---------- GIVEN PASSAGE ----------
As Consumer Prices Climb, Big Oil Profits

American oil companies are facing increased scrutiny over profiteering practices as gas prices continue to surpass record highs driven by Russia’s ongoing war in Ukraine.

Last week, costs surged to above $4 per gallon in all 50 states for the first time ever, according to the auto club AAA. Prices are currently averaging over $4.59 per gallon nationwide, which is 50% higher than they were this time last year.

In addition to consumers hurting at the pump, there are also rising concerns for industries that rely on fuel and oil like trucking, freight, airlines, and plastic manufacturers. 

To account for high prices, some in sectors have responded by ramping up prices further down the supply chain to account for costs, putting even more of a burden on consumers to pay for everyday items.

But as Americans struggle with sky-high gas prices at a time of record inflation, recently released earnings reports show that many of the world’s largest oil companies thrived in the first quarter of 2022.

ExxonMobil more than doubled its earnings from the same period last year, reporting a net profit of $5.5 billion. Meanwhile, Chevron logged its best quarterly earnings in almost a decade, and Shell had its highest earnings ever.

According to a new analysis conducted by the Center for American Progress, the top five oil companies — including the three mentioned above —  earned over 300% more in profits this quarter than during the same time last year.
---------- ENTRIES SUPPLIED ----------
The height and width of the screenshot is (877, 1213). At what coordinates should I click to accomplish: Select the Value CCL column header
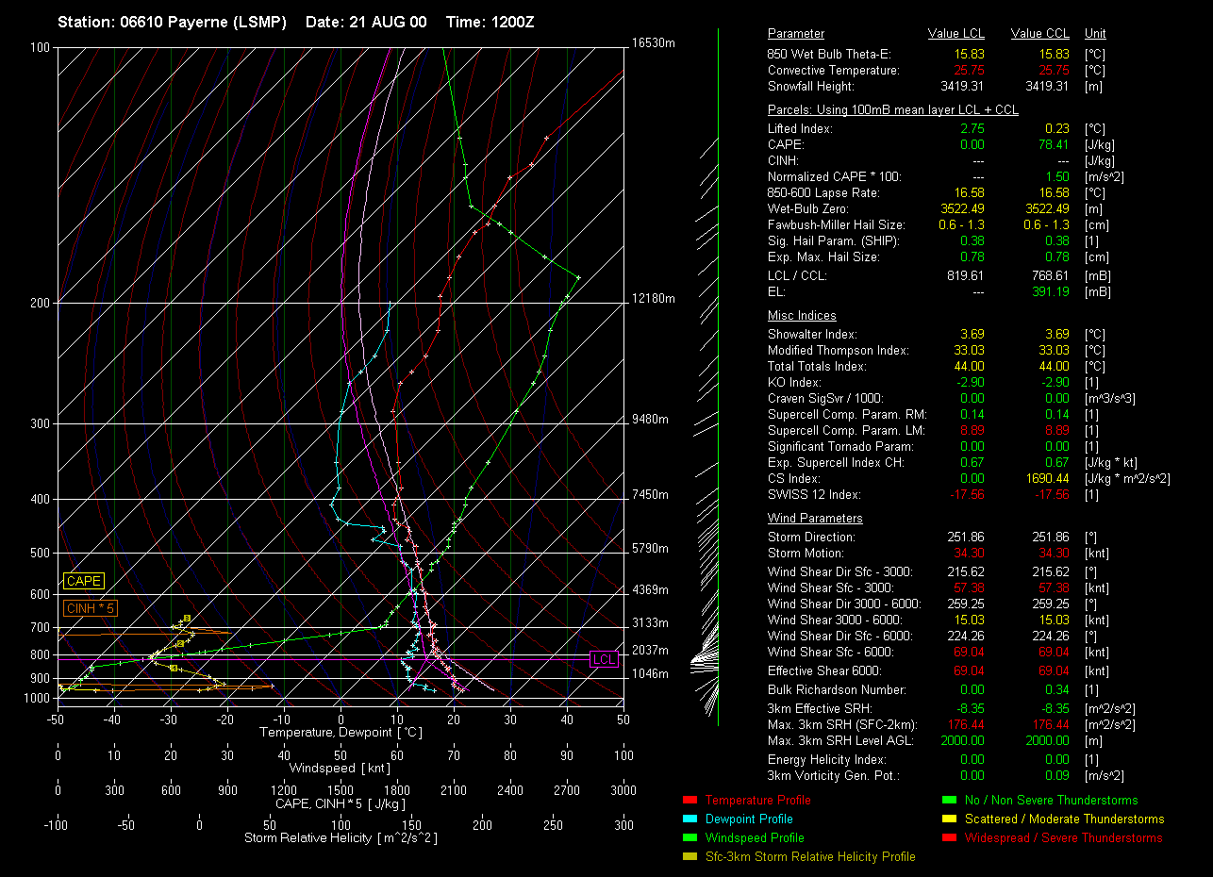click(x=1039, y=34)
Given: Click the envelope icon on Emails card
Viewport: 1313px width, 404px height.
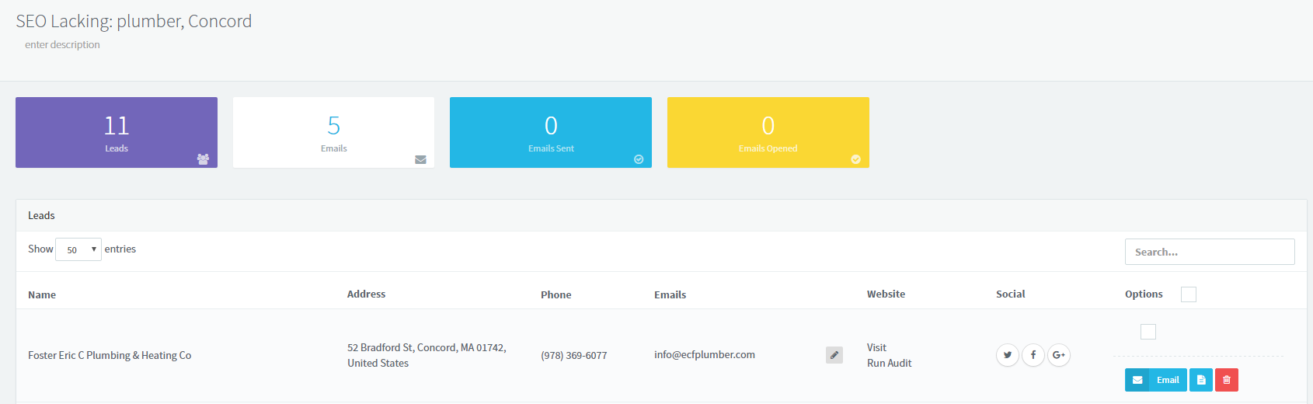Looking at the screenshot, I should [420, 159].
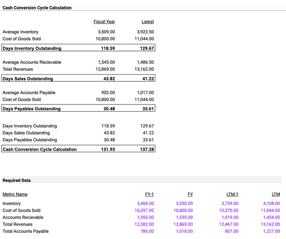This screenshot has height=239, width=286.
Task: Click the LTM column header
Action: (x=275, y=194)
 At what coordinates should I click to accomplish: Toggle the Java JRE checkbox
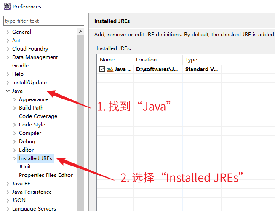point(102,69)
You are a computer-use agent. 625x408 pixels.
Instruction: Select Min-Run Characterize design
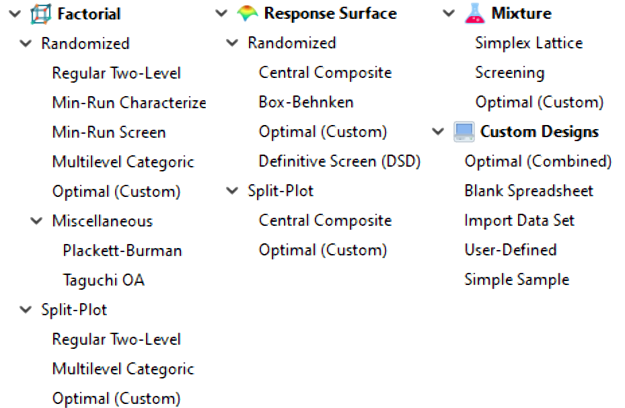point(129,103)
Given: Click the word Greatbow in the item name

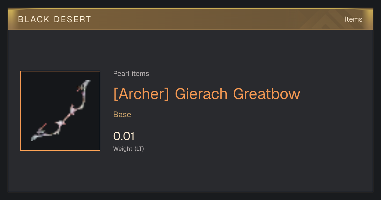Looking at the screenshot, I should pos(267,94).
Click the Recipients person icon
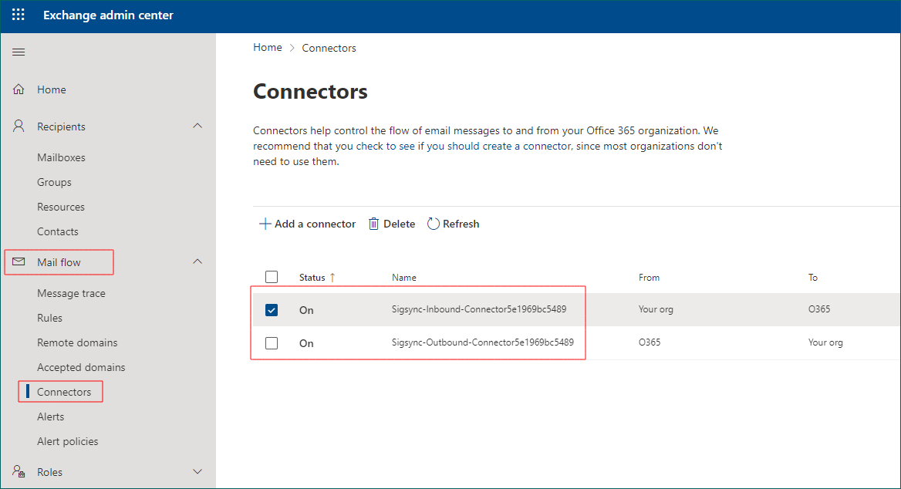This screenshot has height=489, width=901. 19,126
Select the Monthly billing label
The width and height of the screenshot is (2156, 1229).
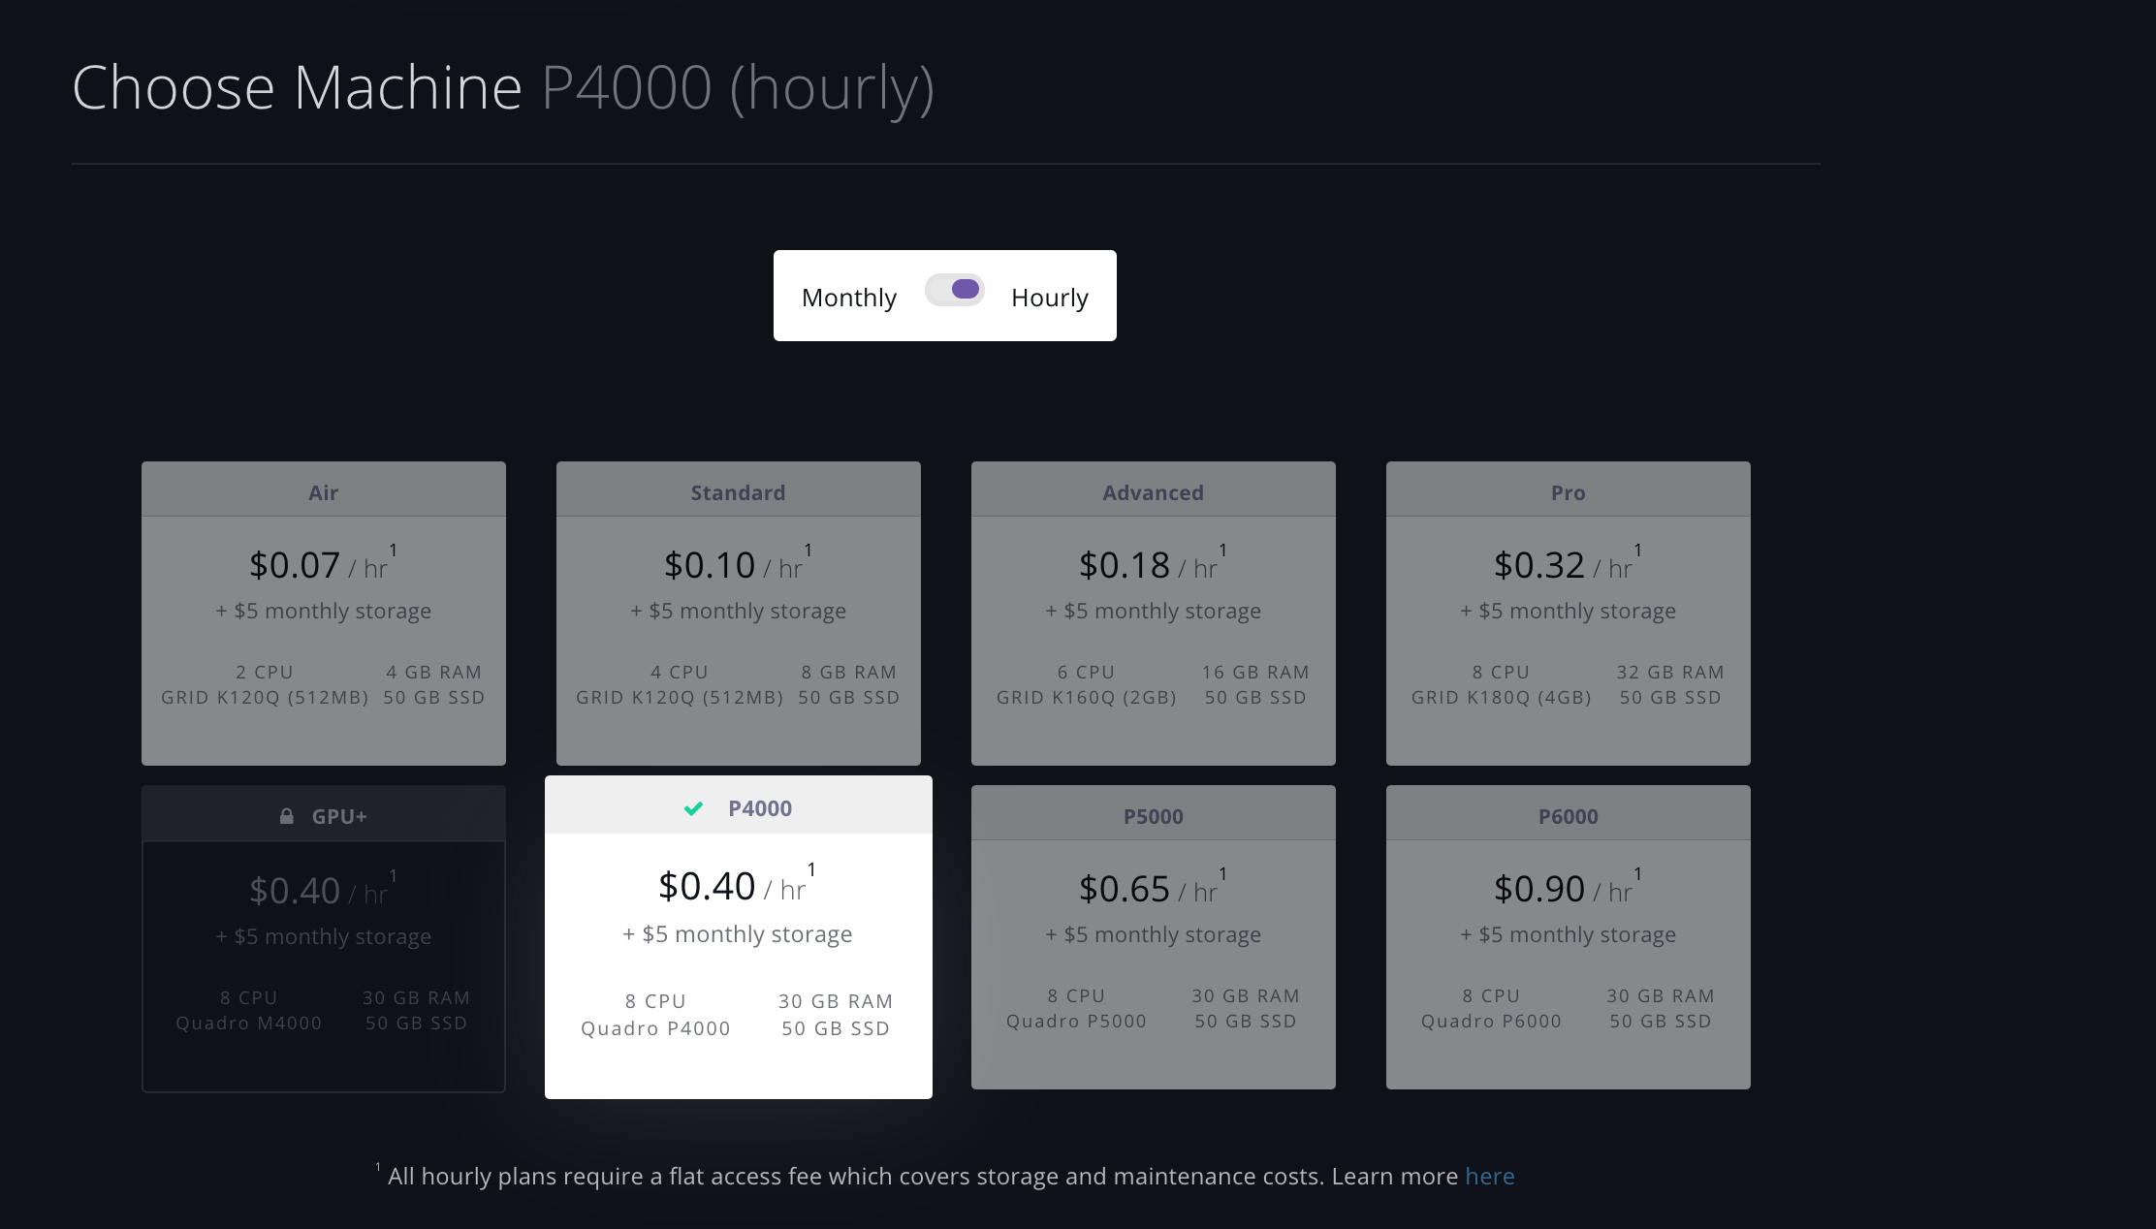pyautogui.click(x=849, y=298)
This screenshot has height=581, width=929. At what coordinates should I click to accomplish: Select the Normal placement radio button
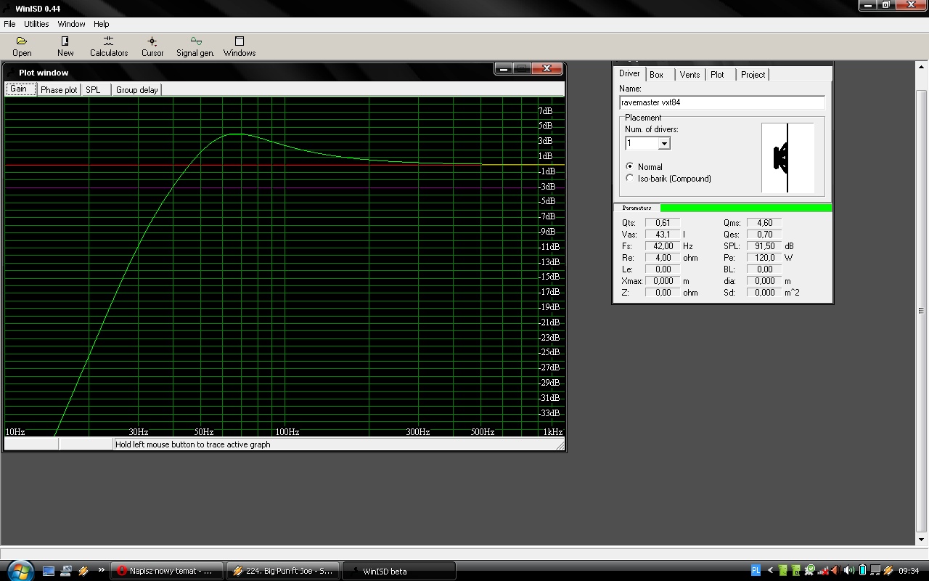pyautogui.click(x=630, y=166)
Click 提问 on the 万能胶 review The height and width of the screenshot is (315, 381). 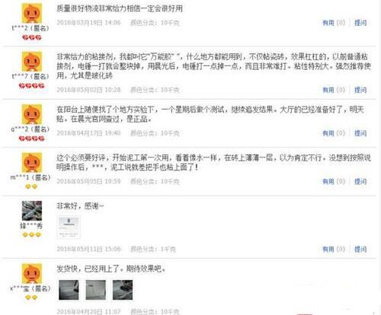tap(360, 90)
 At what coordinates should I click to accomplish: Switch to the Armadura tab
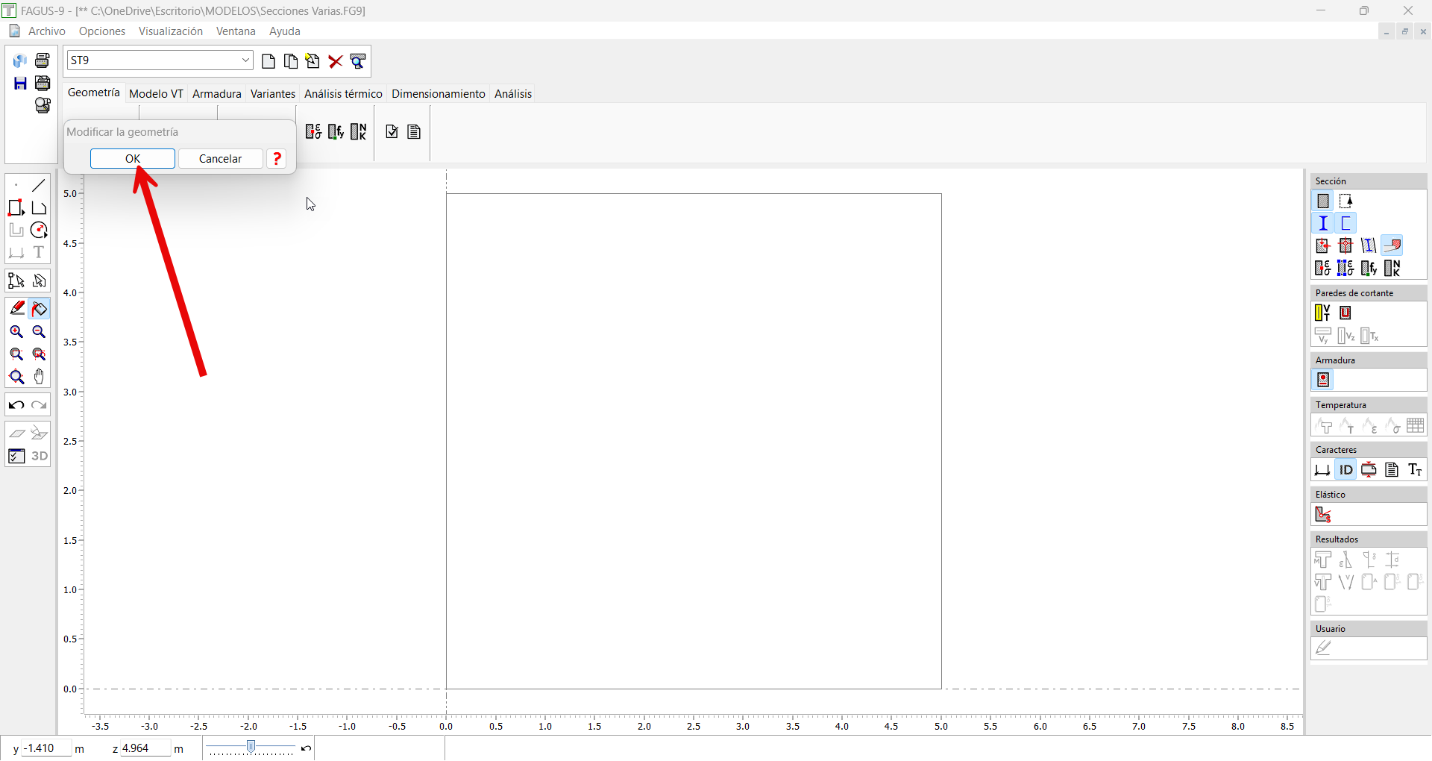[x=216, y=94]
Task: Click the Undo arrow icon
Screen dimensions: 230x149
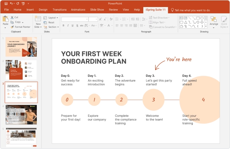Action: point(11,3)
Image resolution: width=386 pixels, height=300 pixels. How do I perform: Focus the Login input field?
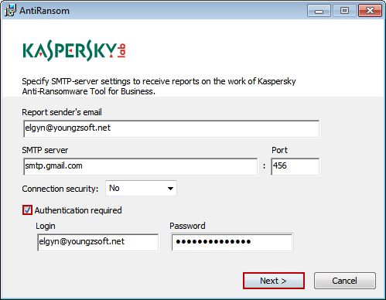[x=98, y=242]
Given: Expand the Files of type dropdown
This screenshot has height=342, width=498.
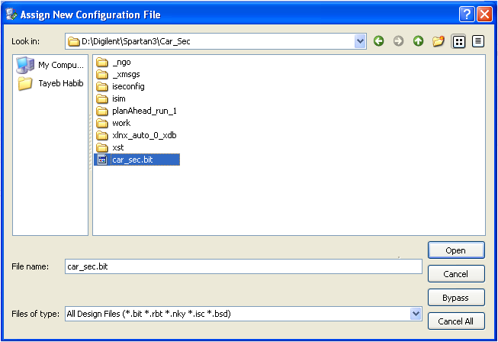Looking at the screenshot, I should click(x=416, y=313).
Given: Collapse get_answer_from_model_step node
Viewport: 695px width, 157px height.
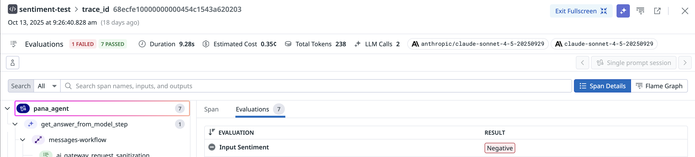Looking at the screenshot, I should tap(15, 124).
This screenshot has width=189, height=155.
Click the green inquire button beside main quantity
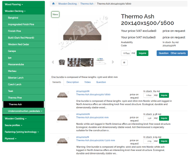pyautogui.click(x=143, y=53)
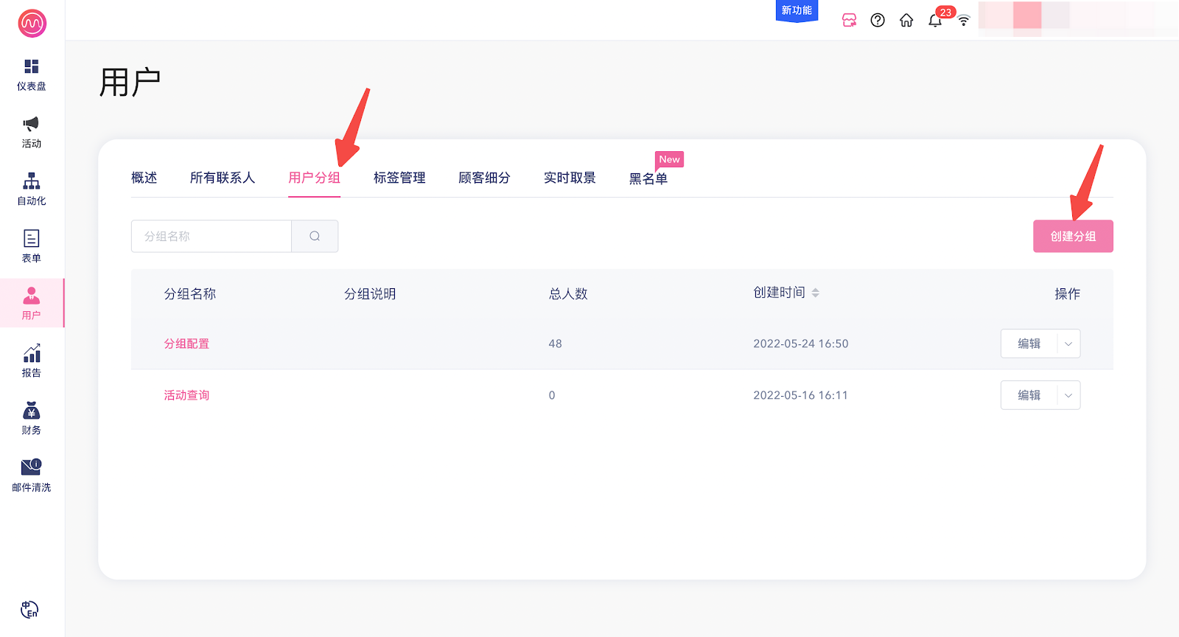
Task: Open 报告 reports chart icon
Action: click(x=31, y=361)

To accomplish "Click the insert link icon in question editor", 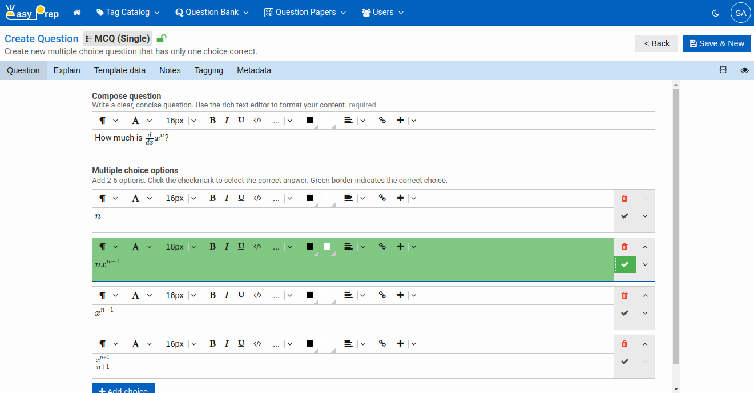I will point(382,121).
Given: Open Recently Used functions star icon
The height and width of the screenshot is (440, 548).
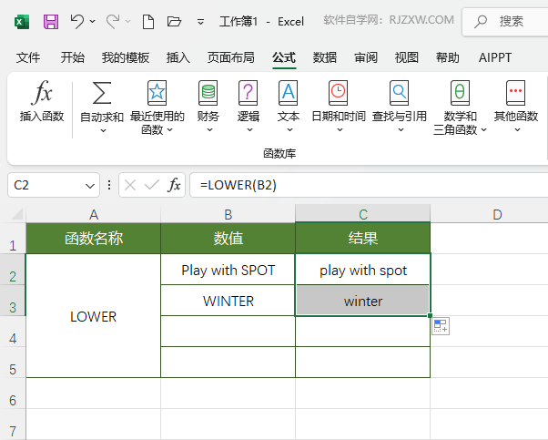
----------
• EXERCISE SET:
[A] Quote the stretch of the oil profits passage from "As Consumer Prices" through "war in Ukraine.".
[B] In the oil profits passage, what net profit did ExxonMobil report?

• TASK-BY-TASK SOLUTIONS:
[A]
As Consumer Prices Climb, Big Oil Profits

American oil companies are facing increased scrutiny over profiteering practices as gas prices continue to surpass record highs driven by Russia’s ongoing war in Ukraine.

[B] $5.5 billion